A bill that would force drivers to purchase re-issued license plates is on its way to the state Senate after members of the House of Representatives passed it earlier this week.
House Bill 3208 would make a mandatory change to every default license plate in the state at the cost of $5 per vehicle or $15 per vehicle if drivers wanted to keep their existing plates.
Supporters say a change in license plates is long overdue calling the measure a public safety issue.
According to the Oklahoma Safety Council, new plates would be more reflective and easier to read, potentially aiding with Amber, Silver and, the newly signed into law, Blue alerts.
They also said forcing new plates would help cut down on the more than 140,000 uninsured drivers on Oklahoma roads.
In a statement, the council's executive director said he was thrilled to learn the bill passed.

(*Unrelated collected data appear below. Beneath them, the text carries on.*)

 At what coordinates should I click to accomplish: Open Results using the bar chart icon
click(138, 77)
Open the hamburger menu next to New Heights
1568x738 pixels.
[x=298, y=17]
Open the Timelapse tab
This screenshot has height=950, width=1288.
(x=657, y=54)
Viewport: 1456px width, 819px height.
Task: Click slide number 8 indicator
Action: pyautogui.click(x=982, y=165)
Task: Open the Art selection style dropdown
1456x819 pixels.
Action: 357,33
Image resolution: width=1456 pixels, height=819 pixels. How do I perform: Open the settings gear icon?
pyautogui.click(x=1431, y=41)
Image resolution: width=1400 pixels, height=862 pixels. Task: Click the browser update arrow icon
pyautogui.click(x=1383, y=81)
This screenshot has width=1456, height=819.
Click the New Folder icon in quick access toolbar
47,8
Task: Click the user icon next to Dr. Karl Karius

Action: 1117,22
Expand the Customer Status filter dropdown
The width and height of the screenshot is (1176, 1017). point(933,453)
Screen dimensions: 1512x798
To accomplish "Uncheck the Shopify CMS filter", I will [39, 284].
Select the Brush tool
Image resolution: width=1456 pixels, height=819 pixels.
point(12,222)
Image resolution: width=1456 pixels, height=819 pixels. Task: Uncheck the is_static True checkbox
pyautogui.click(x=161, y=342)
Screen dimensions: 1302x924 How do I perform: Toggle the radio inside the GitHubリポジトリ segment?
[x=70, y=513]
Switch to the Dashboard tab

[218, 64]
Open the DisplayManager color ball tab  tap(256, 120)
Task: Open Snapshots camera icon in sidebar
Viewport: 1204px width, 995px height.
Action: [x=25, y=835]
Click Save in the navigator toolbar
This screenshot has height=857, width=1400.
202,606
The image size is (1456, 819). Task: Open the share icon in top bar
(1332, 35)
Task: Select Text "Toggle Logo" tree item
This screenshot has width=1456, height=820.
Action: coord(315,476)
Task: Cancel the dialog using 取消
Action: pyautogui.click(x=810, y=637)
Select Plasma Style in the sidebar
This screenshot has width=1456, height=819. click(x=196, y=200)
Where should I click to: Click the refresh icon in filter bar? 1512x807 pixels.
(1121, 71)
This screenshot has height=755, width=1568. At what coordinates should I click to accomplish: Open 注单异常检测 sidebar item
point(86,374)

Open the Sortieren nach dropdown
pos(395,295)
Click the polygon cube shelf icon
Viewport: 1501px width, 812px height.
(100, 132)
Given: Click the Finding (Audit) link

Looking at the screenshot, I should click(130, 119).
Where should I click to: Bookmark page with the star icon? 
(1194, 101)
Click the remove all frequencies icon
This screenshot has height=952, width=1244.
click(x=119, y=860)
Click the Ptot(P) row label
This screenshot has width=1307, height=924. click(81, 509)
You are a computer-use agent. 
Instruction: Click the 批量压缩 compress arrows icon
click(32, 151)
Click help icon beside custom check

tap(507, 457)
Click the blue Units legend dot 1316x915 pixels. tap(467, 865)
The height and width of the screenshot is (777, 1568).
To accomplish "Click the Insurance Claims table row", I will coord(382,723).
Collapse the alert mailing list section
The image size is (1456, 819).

"This will force those uninsured drivers to seek coverage in order to get new plates and lower our uninsured motorist costs," OSC Executive Director Dave Koeneke said.
But the bill didn't pass without a fight.
Democrats called the bill a backdoor tax and said it doesn't bring in that much money.
According to the Oklahoma Tax Commission, a change in plates would net $18.5 million for the state.
“It's a phony baloney bill. We don't need new license plates. This is a sham. This is a way for them to gin up some artificial way to raise money because they're out of money,” said Rep. Richard Morrissette, D-Oklahoma City.
The bill would also mean a new look for license plates which could mean possible changes to the well-known spirit archer design that saw legal challenges in the early 2010s.
If the bill does become law, a new design would have to be approved by the state Department of Tourism and Recreation.